4. I repeat the process for each zone in the group, and wind up with as many new groups as there are zones in the original group (except for the last one that stays in the group)
5. I go to each of the newly created groups and cut the zone and move it back to the original group. This has to be repeated for each of the zones. Now the sync works in the original group on all zones.

This is an insane amount of work for 1000s of loops. Is it possible to streamline the workflow for what I am doing? 

Thanks in advance,
Hans


----------



## UCAudio (May 17, 2012)

I was planning on developing a pretty big loop based instrument as well utilizing time machine pro and ran into the same wall. I ended up having to shift my focus to another project because it would have been too time consuming to work with the loops that way.


----------



## Hans Adamson (May 18, 2012)

Thanks for replying UCAdio,

I was hoping that among all the programming wizards here, there would be someone that had figured out a shortcut. If none exists, how hard could it be for NI to include a function where all zones from a particular group with the same loop settings would be moved to the same new group when asigned to Time Machine pro, for example. When all zones in the group had been processed, it would be easy to replace the old group. Or, why not, allow selection of multiple zones within the same group (with identical loop settings) to be batch processed and moved to the same new group simultaneously.

Maybe this is already possible, and I just don't know how to do it. Anyone else? 

Thanks,
Hans


----------



## mk282 (May 21, 2012)

Don't click on "Use TimeMachine Pro" in Wave Editor, that is bound to create a new group.

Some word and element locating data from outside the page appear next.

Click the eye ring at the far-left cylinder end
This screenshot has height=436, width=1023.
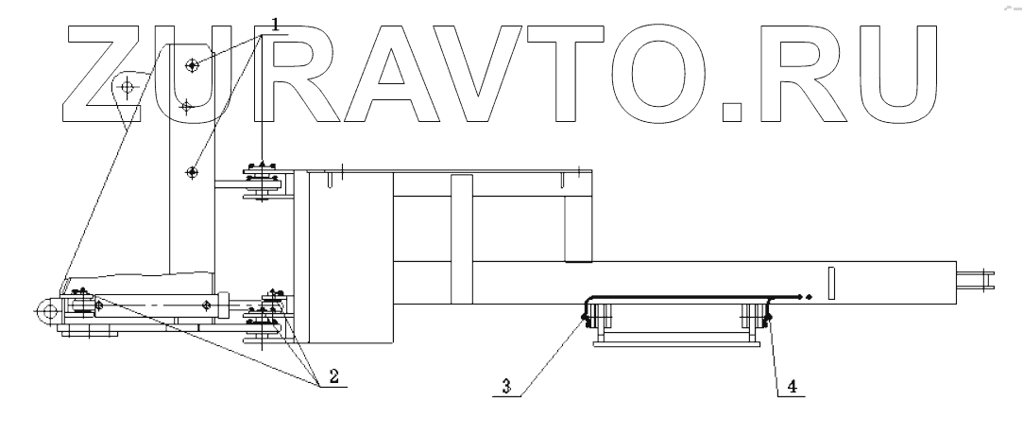43,308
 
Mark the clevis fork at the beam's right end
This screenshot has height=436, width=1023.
977,279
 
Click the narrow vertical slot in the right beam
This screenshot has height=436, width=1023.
830,284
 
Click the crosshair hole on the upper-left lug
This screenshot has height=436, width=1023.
128,88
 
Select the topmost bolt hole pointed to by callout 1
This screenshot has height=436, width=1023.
193,65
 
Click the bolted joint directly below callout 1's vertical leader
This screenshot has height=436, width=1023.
262,181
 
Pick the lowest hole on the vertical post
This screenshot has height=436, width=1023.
192,172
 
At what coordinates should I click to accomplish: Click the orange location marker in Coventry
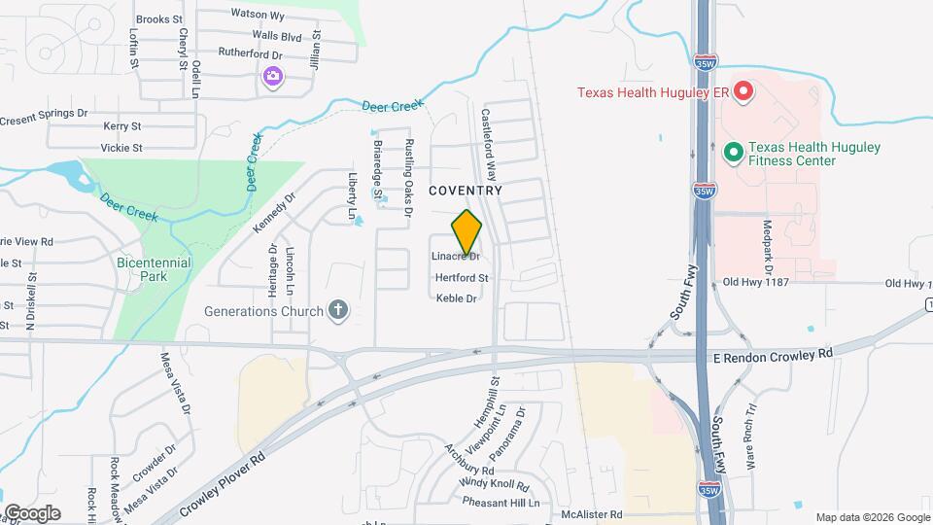point(466,232)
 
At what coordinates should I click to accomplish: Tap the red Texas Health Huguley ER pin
point(743,92)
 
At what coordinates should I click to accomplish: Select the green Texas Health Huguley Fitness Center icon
point(734,153)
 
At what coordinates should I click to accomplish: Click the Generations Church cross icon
point(337,311)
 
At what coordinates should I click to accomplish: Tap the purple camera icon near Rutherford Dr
point(273,76)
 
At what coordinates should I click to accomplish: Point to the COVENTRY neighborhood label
point(466,191)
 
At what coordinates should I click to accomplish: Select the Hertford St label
point(461,278)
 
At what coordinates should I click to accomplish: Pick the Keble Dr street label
point(457,298)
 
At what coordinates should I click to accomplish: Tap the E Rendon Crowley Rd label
point(774,357)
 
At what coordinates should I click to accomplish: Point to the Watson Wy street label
point(258,15)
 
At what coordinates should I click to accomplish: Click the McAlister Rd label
point(596,513)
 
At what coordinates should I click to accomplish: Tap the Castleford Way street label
point(490,146)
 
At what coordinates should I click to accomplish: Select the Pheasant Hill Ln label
point(500,503)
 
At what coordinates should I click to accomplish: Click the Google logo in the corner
point(32,513)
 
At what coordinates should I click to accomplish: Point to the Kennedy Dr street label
point(273,212)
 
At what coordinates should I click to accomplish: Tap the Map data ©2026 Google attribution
point(872,517)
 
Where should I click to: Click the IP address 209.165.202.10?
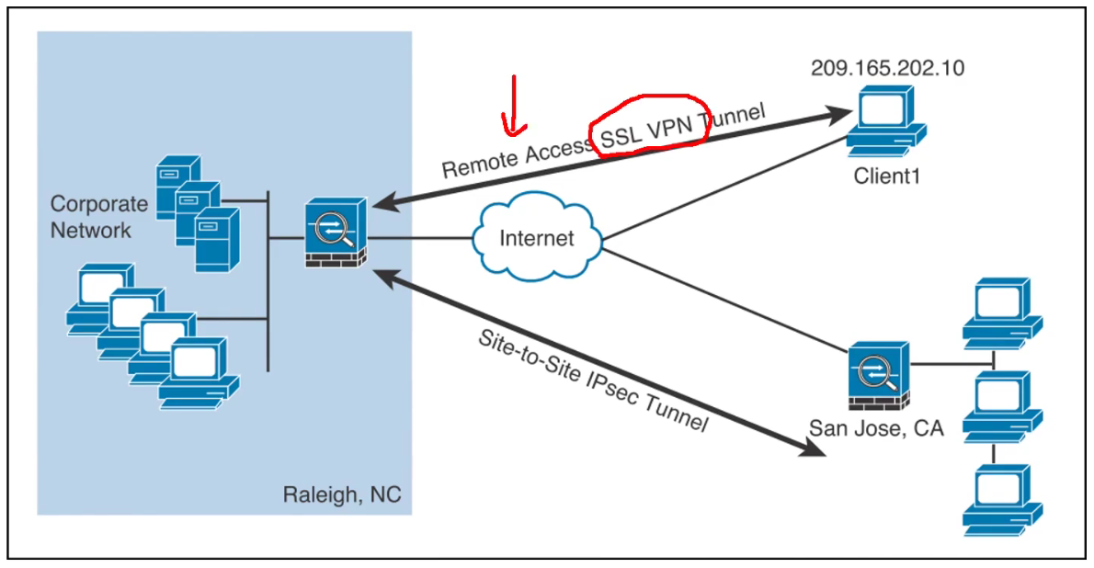887,68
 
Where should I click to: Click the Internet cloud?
537,240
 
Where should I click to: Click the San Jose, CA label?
876,428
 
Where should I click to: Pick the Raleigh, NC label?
341,497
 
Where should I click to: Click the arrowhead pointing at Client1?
838,115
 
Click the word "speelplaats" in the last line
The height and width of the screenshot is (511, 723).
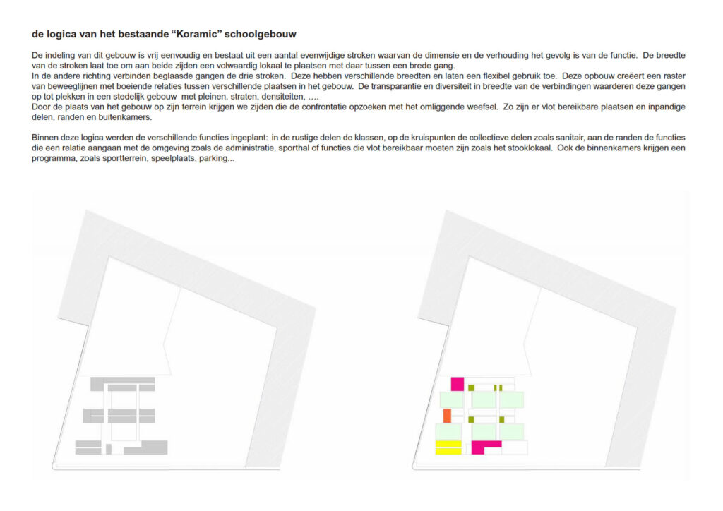tap(172, 159)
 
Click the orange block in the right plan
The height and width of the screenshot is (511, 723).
tap(447, 416)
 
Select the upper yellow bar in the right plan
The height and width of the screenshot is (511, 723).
tap(448, 443)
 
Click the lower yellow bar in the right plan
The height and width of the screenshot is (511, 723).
tap(448, 451)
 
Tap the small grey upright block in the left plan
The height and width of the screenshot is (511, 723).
tap(109, 449)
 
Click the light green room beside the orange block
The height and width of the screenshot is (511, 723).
tap(452, 399)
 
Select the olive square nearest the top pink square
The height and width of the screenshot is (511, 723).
tap(471, 387)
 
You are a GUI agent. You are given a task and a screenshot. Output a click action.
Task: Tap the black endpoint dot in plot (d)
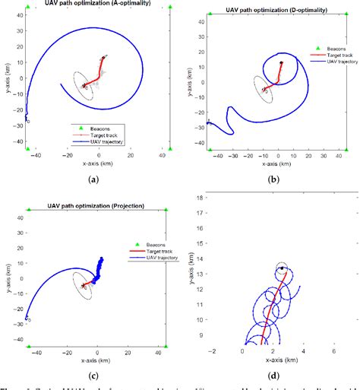click(x=282, y=268)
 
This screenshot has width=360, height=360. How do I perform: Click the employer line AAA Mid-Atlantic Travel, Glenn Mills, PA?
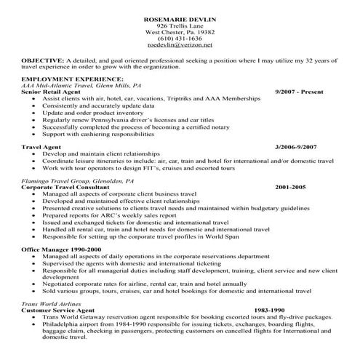(x=82, y=85)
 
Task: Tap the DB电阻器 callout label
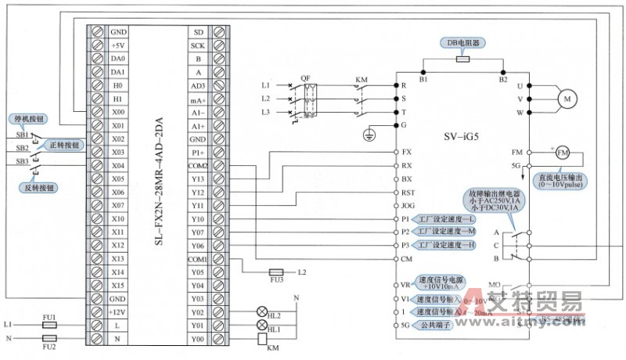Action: click(x=463, y=43)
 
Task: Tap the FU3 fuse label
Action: click(x=276, y=279)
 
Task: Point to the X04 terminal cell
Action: click(x=118, y=165)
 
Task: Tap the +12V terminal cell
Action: click(x=118, y=311)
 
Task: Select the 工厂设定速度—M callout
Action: click(x=444, y=232)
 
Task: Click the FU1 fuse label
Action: click(x=49, y=316)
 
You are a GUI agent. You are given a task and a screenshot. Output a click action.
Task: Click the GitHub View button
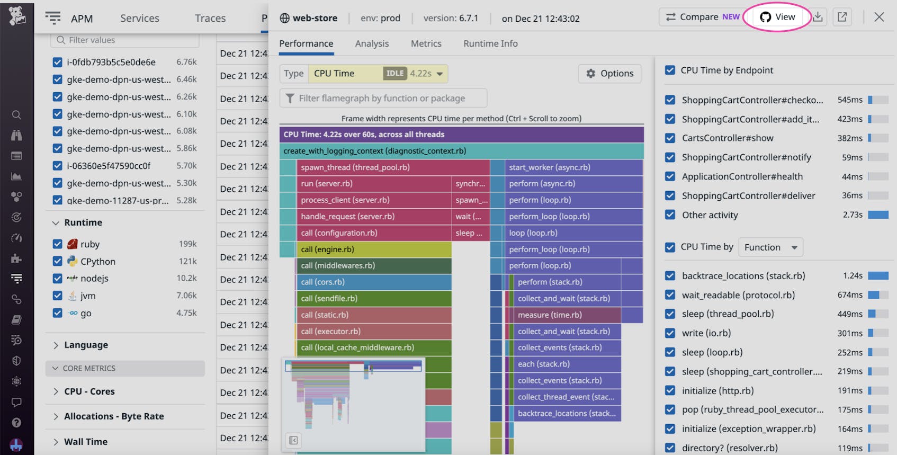point(777,17)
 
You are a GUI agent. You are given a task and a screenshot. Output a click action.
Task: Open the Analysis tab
point(372,43)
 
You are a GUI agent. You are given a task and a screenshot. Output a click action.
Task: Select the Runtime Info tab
point(490,43)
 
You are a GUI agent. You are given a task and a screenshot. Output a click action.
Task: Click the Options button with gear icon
point(609,74)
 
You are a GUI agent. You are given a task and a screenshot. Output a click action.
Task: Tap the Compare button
point(702,17)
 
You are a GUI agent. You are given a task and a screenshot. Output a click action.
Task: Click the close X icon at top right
point(879,17)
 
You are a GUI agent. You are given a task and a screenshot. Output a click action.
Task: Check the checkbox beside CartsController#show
point(670,138)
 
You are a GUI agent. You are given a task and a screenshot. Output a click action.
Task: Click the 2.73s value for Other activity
point(853,215)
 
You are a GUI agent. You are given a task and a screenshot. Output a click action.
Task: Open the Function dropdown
point(770,247)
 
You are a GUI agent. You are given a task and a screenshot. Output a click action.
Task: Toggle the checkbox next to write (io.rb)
point(670,333)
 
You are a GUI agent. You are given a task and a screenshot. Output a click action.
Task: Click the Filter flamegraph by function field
point(383,98)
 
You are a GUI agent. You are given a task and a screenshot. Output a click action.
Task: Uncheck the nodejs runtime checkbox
point(58,279)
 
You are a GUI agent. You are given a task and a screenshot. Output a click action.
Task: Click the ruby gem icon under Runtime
point(73,244)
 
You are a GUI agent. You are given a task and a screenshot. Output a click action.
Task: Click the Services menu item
point(140,18)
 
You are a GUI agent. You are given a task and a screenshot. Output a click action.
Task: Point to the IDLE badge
point(395,74)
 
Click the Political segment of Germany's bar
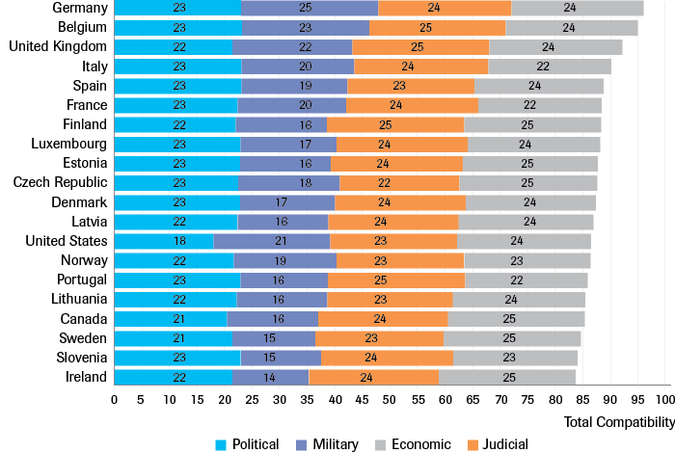click(177, 8)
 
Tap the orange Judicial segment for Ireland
click(374, 377)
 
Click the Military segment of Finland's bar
click(282, 124)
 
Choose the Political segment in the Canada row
click(171, 318)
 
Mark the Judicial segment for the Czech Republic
click(399, 182)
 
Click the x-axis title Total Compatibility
click(617, 422)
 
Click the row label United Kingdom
click(57, 46)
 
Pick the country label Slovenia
click(80, 358)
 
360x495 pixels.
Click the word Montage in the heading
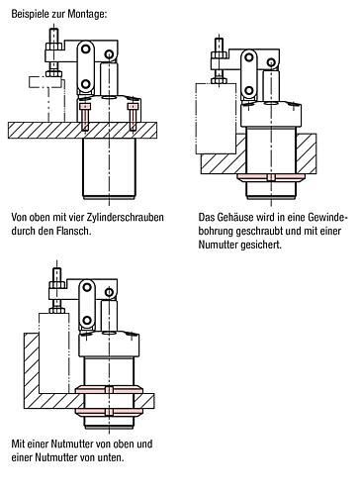(87, 14)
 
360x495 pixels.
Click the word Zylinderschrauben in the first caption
(126, 218)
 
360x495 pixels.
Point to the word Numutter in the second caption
(218, 245)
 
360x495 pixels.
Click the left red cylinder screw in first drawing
(85, 117)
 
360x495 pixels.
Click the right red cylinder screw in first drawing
(133, 117)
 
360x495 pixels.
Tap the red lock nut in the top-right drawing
(271, 177)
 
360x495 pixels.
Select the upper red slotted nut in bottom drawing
(109, 390)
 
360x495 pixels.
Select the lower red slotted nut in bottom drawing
(109, 412)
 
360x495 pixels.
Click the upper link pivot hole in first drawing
(86, 50)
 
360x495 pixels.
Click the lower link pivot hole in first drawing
(86, 84)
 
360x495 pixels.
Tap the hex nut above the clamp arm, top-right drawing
(219, 54)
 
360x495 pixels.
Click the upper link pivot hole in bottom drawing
(87, 287)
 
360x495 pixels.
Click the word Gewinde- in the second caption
(328, 218)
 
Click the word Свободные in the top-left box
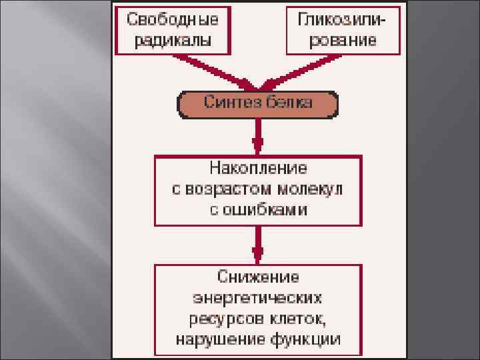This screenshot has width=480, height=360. (173, 19)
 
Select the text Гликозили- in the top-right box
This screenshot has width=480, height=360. (343, 19)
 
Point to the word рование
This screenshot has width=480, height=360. (343, 39)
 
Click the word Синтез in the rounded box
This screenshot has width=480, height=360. (228, 103)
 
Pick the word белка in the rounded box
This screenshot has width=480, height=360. (287, 103)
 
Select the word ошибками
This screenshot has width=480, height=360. (265, 210)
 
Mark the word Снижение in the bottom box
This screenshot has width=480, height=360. (258, 275)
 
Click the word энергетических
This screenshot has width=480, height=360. (258, 296)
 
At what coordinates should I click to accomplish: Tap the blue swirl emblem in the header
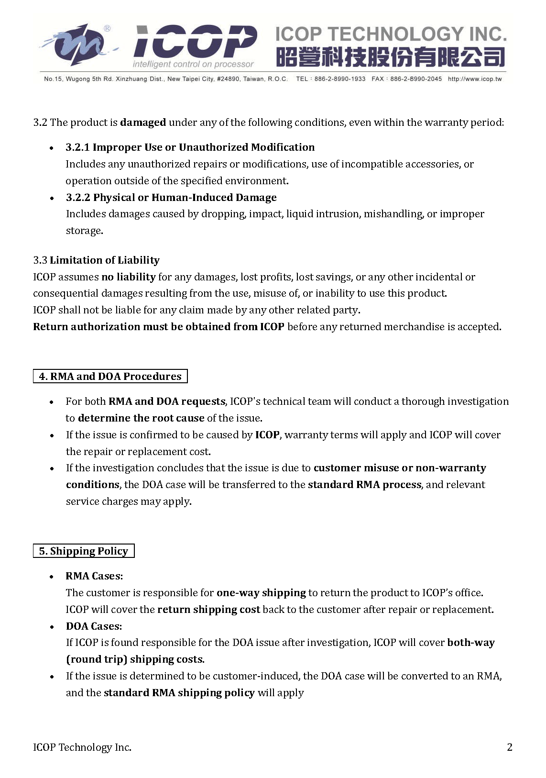[76, 44]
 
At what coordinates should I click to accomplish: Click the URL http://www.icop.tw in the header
[474, 79]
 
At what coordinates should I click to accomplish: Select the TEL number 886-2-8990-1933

Instead, use the dropdown menu in "Source" module, to switch from sampler/DFD mode to TMP mode. That will not create a new group.


----------



## UCAudio (May 21, 2012)

mk282 @ Mon May 21 said:


> Don't click on "Use TimeMachine Pro" in Wave Editor, that is bound to create a new group.
> 
> Instead, use the dropdown menu in "Source" module, to switch from sampler/DFD mode to TMP mode. That will not create a new group.



Can you sync to bpm this way though?


----------



## mk282 (May 21, 2012)

Yes. Click the "%" sign and choose "zone".


----------



## Hans Adamson (May 22, 2012)

mk282 @ Mon May 21 said:


> Yes. Click the "%" sign and choose "zone".


Thanks MK282, I will test this.


----------



## mk282 (May 22, 2012)

Note: You can use this with Edit All Groups.


----------



## Hans Adamson (May 23, 2012)

MK282, this worked great. What about the loop/legato problem - do you have a solution for this as well:

When using the legato mode for TM Pro in the source module, I can only make a sample play if the overlapped note (legato) is played within the first playback of the loop (before looping). If an overlapped (legato) note is triggered after the initial play-through of the sample, nothing will play back. The previous loop will be cut off, and the legato note will only trigger silence. Only if the legato occurs within the very first playback of the sample, will a new sample be triggered by a legato note.

Is it possible to avoid this limitation? Am I missing something here? The way this legato function for loops is working is really not very player-friendly with all the sound cut-offs it is causing...


----------



## mk282 (May 23, 2012)

That sounds like a bug. Contact NI.


----------